ISTANBUL — One man worked as a Turkish translator and was escorting tourists back to the airport. One woman, an airport worker, was looking forward to her wedding in 10 days. There were taxi drivers and a customs officer. And there was a Turkish couple who worked together, and died together, in the suicide attack Tuesday night at Istanbul Ataturk Airport that killed dozens of people and wounded more than 200.
As officials said Wednesday that the death toll from the attack had risen to 41, details about the victims began trickling out. At least 23 of them were from Turkey, according to a Turkish official who spoke on the condition of anonymity because he was not authorized to publicly discuss the attack.
The victims reflected the cosmopolitan and international character of Istanbul, whose airport is among the world’s busiest, a hub for tens of millions of passengers each year connecting to Europe, the Middle East, Africa, and beyond. Among the victims were five Saudis, two Iraqis, and one citizen each from China, Iran, Jordan, Tunisia, Ukraine, and Uzbekistan, the Turkish official said.
Hours after the attack — which has not been claimed by any group, although Turkish officials said they suspected it was the work of the Islamic State — a limited number of flights resumed and workers continued clearing debris and replacing shattered windows at the airport.
Unlike Brussels, where a terrorist attack in March closed the airport for days, Istanbul appeared determined to get back to business as usual. Under a sunny sky Wednesday morning, cars streamed into the airport’s international terminal, where the attack occurred, almost like on a normal weekday.
But traces of the blasts lingered: Police tape marked off the area of one of the explosions on the lower arrivals area. And workers in yellow vests pounded long support bars into the concrete sidewalk, erecting a 7-foot high metal fence dividing the road from the airport entrance.
Even as the airport reopened, scenes of grief played out at a nearby hospital. A young woman, wearing a brown and pink head scarf, rocked softly back and forth as an older woman embraced her, sobbing. The young woman’s husband was among the injured, and doctors had told her to prepare for the worst.
Adnan Ersoy, a 56-year-old cabdriver at the hospital, said that three of his friends, all taxi drivers, had been killed, and that eight were wounded.

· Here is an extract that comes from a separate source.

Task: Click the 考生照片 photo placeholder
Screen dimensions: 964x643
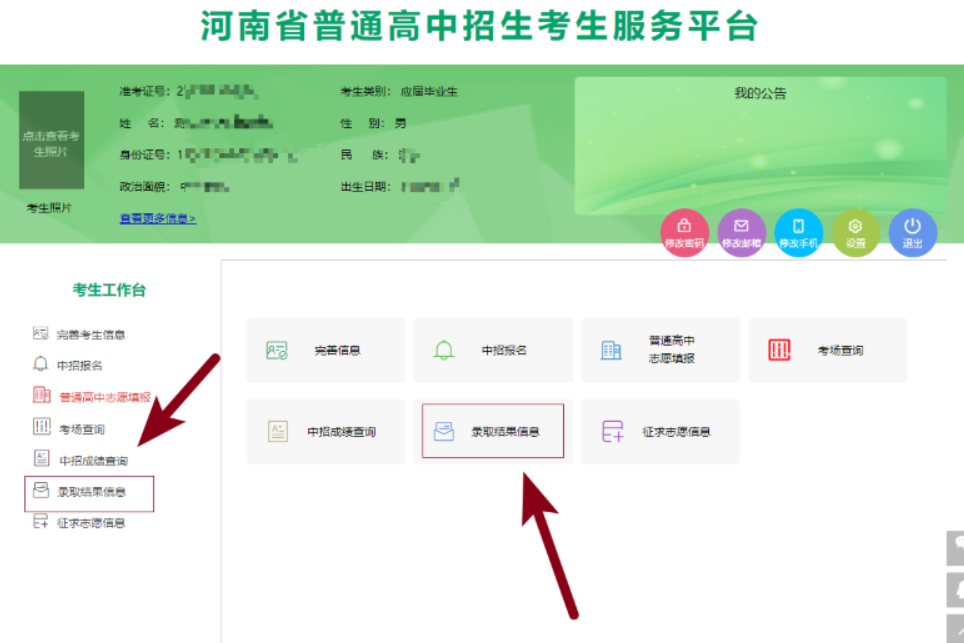Action: click(51, 141)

“They were just taxi drivers,’’ he said. “Good people, people who were trying to survive and earn their money.’’
A majority of the victims appeared to be Muslims, either Turks or visitors from Muslim countries. If the bombings are confirmed to be the work of the Islamic State, it would show once again that the group, which portrays itself as defending Islam and fighting Western powers, kills far more Muslims on the battlefields of Iraq and Syria or in terrorist attacks in the region, than it does non-Muslims.

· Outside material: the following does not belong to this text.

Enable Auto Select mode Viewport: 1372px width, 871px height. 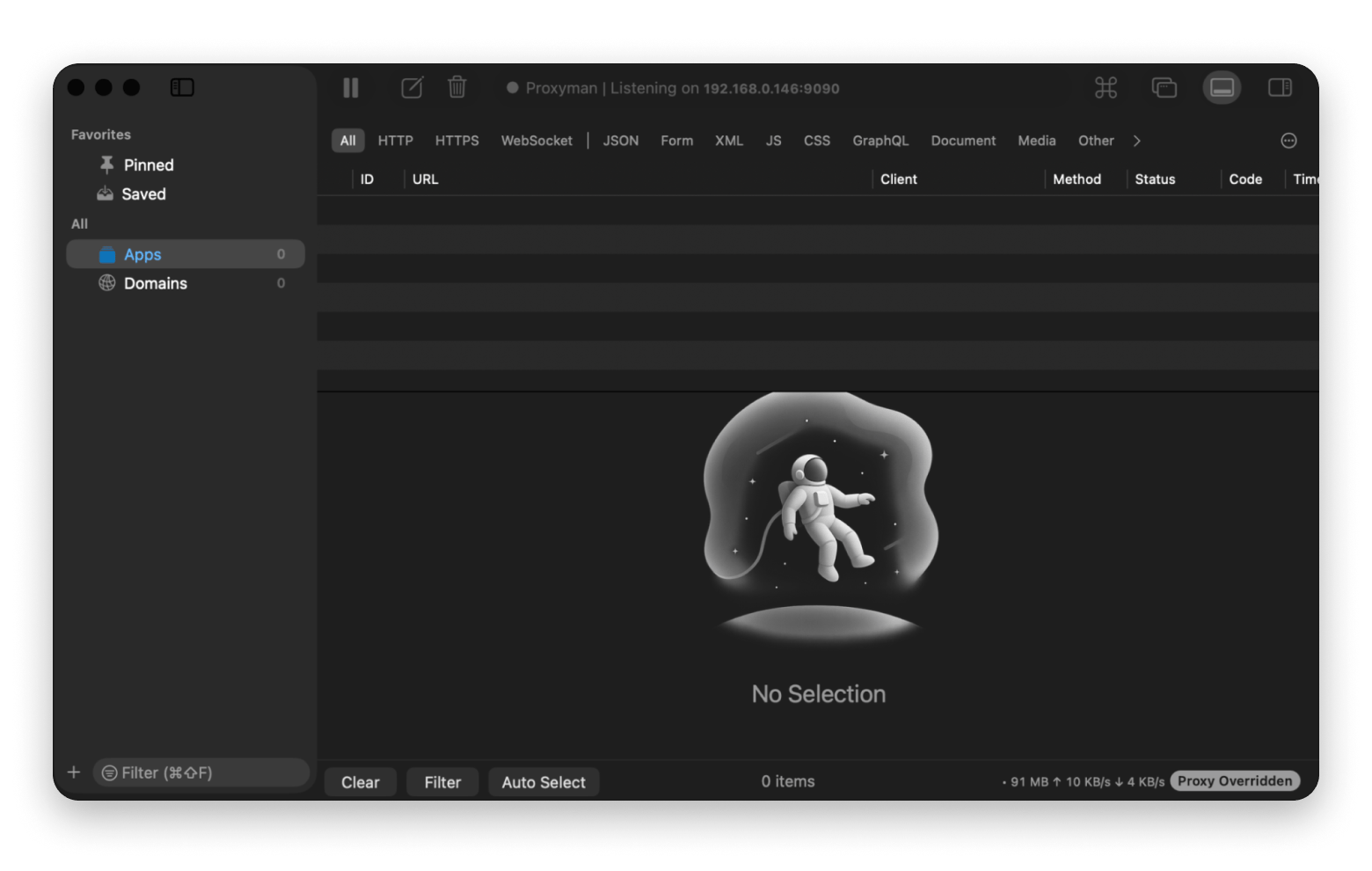544,782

The attack cast a pall over a city that until recently was brimming with self-confidence, projecting itself as a rambunctious, multicultural hub for the arts, with great cuisine and a dazzling history as a former imperial capital.
But a series of terrorist attacks over the last year, some attributed to the Islamic State and others to Kurdish militants, have destroyed Turkey’s image as a haven in a dangerous region, and they have damaged its once-thriving tourism industry.
The chaos enveloping Turkey, including the attacks and an enormous influx of refugees that has strained resources, vividly illustrates how the civil war in Syria has rippled outward and destabilized neighboring countries.
Turkey is grappling with growing domestic strains as well, with deep divisions between Islamists who support President Recep Tayyip Erdogan and secular and nationalist Turks who oppose what they regard as his increasingly authoritarian grip on power. Making matters worse, a war that Turkey had fought for more than three decades against Kurdish militants resumed last year, turning cities in the southeast into war zones.
On Wednesday morning, Prime Minister Binali Yildirim said early indications suggested that the Islamic State, also known as ISIS and ISIL, was behind the latest attack, although officials had not released any information about the assailants by the afternoon.
After other attacks, Turkish officials have equivocated, citing as potential culprits either the Islamic State or Kurdish militants. This, critics have said, provided the government with the pretext to crack down further on Kurdish militants, which has been a greater priority for Turkey than fighting the Islamic State.
However, some analysts said the airport attack might be a game-changer for Turkey’s approach to the Islamic State. The United States and other allies have accused Turkey of not doing enough to fight the militant group, and even of contributing to its rise by allowing fighters and weapons to pass through Turkish territory as part of a policy of supporting Syrian rebels.
“I was impressed with the rapidity with which the government said it was Daesh,’’ said Soli Ozel, a Turkish columnist and professor at Kadir Has University in Istanbul, using the Arabic acronym for the Islamic State. “It suggests to me that finally maybe they have learned what the hell they have done.’’
John O. Brennan, the director of the CIA, said Wednesday that the attack “bears the hallmark of ISIL’s depravity’’ but he did not confirm that the group was responsible.
Speaking at the Council on Foreign Relations in Washington, Brennan added that the Islamic State typically does not claim responsibility for attacks in Turkey to send the Turkish government a grim warning but not alienate sympathizers and potential recruits in the country.